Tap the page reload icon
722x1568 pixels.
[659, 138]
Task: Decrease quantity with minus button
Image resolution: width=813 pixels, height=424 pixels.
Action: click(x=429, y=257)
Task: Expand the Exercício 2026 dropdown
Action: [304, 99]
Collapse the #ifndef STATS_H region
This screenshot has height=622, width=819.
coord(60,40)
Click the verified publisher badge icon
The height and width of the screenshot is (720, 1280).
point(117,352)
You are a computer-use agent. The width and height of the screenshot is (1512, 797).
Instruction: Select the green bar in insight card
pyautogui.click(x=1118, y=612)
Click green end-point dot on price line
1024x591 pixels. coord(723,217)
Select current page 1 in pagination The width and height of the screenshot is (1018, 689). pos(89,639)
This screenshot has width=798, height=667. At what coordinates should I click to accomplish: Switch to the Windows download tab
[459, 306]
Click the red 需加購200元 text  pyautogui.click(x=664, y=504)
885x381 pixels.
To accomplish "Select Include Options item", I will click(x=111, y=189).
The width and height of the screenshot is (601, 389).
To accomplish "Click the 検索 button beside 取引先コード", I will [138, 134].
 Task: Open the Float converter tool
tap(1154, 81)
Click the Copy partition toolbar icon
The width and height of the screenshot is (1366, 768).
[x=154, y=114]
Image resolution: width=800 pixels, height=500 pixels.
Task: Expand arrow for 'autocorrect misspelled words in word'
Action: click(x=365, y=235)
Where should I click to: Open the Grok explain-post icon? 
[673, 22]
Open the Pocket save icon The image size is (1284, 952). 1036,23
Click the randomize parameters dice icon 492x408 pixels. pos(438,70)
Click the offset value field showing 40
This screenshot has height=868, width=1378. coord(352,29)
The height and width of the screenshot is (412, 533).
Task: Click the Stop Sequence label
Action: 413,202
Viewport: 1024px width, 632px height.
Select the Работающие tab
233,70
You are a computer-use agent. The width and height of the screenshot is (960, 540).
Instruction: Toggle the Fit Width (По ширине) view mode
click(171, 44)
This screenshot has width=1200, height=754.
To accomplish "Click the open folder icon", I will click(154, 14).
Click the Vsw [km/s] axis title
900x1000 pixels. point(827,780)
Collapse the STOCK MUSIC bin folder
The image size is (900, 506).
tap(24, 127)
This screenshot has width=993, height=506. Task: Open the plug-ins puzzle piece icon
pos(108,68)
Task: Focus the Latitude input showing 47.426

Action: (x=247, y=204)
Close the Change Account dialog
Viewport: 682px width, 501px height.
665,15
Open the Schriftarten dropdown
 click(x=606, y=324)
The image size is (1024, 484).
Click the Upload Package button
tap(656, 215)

What the task requires:
Quote exactly the first line of the entries and every line after it, stopping with the line that contains "Click the Copy partition toolbar icon".

Result for this exercise:
Tap the page reload icon
722x1568 pixels.
[659, 138]
Task: Decrease quantity with minus button
Image resolution: width=813 pixels, height=424 pixels.
Action: click(x=429, y=257)
Task: Expand the Exercício 2026 dropdown
Action: [304, 99]
Collapse the #ifndef STATS_H region
This screenshot has height=622, width=819.
coord(60,40)
Click the verified publisher badge icon
The height and width of the screenshot is (720, 1280).
point(117,352)
You are a computer-use agent. The width and height of the screenshot is (1512, 797).
Instruction: Select the green bar in insight card
pyautogui.click(x=1118, y=612)
Click green end-point dot on price line
1024x591 pixels. coord(723,217)
Select current page 1 in pagination The width and height of the screenshot is (1018, 689). pos(89,639)
This screenshot has width=798, height=667. At what coordinates should I click to accomplish: Switch to the Windows download tab
[459, 306]
Click the red 需加購200元 text  pyautogui.click(x=664, y=504)
885x381 pixels.
To accomplish "Select Include Options item", I will click(x=111, y=189).
The width and height of the screenshot is (601, 389).
To accomplish "Click the 検索 button beside 取引先コード", I will [138, 134].
 Task: Open the Float converter tool
tap(1154, 81)
Click the Copy partition toolbar icon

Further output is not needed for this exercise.